Return all lines of the listing below that carry the word "computer".

### Provided material ###

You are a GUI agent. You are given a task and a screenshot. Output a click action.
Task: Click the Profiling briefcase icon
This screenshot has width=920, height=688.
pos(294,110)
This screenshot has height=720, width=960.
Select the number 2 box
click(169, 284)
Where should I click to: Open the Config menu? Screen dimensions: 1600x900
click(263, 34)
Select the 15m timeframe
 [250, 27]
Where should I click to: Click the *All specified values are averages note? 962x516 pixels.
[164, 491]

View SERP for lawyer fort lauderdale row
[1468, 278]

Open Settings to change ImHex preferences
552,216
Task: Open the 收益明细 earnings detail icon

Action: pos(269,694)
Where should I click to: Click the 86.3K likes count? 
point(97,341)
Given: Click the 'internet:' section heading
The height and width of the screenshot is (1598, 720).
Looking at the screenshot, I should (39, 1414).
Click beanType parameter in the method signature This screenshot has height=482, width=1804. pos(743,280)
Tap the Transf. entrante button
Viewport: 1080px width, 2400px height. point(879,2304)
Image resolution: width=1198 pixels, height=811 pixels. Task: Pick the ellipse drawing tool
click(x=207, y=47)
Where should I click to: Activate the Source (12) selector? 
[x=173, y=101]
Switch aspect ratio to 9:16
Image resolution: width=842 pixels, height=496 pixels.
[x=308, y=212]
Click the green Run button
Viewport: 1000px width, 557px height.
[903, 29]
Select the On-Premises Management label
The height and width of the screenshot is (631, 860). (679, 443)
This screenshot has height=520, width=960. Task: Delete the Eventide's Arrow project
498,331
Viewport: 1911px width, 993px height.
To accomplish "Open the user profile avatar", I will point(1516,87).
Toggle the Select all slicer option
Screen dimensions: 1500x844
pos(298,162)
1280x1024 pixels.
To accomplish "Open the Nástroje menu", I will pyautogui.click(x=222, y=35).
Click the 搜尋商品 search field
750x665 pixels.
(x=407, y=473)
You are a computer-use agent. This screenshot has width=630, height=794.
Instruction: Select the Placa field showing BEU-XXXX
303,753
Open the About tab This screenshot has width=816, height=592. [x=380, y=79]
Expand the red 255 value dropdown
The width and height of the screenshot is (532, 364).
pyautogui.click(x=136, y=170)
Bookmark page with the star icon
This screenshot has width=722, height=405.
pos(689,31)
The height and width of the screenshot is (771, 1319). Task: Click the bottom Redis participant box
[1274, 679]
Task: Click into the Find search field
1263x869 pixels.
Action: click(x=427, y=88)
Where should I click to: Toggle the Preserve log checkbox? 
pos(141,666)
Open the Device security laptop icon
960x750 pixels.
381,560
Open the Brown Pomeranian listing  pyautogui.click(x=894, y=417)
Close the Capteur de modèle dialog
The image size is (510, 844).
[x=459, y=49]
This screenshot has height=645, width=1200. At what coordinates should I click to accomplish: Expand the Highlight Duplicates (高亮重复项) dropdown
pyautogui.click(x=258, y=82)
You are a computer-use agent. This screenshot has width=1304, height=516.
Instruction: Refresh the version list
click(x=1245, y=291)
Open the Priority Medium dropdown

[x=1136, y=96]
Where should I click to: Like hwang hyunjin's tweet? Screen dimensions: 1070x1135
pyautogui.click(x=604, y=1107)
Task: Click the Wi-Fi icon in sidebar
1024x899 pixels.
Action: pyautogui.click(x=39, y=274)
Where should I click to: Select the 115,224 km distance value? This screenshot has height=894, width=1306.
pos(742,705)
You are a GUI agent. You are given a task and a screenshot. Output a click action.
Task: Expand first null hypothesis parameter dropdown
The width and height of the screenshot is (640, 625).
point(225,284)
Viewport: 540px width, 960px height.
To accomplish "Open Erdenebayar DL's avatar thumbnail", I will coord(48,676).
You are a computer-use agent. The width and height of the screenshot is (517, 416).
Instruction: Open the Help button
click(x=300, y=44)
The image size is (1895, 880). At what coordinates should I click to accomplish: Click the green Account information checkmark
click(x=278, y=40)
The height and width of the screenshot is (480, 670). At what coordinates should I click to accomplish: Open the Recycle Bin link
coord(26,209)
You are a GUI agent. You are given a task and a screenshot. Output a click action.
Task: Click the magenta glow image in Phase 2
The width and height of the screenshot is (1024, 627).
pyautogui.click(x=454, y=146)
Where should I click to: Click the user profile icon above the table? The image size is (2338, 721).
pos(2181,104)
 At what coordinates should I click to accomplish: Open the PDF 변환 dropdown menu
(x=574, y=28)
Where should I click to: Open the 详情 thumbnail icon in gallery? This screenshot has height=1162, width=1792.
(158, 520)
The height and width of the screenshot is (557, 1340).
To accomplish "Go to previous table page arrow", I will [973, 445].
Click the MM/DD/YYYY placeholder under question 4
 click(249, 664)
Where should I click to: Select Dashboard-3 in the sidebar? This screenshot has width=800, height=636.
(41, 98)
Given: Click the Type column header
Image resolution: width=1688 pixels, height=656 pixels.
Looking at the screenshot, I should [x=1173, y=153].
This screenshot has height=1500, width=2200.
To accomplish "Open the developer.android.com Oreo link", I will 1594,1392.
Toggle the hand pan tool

###

**Written response:**
You are a computer-use agent. This screenshot has width=630, height=794.
You are a computer-use agent. This screenshot has width=1304, height=516.
You are a computer-use agent. The width and height of the screenshot is (517, 416).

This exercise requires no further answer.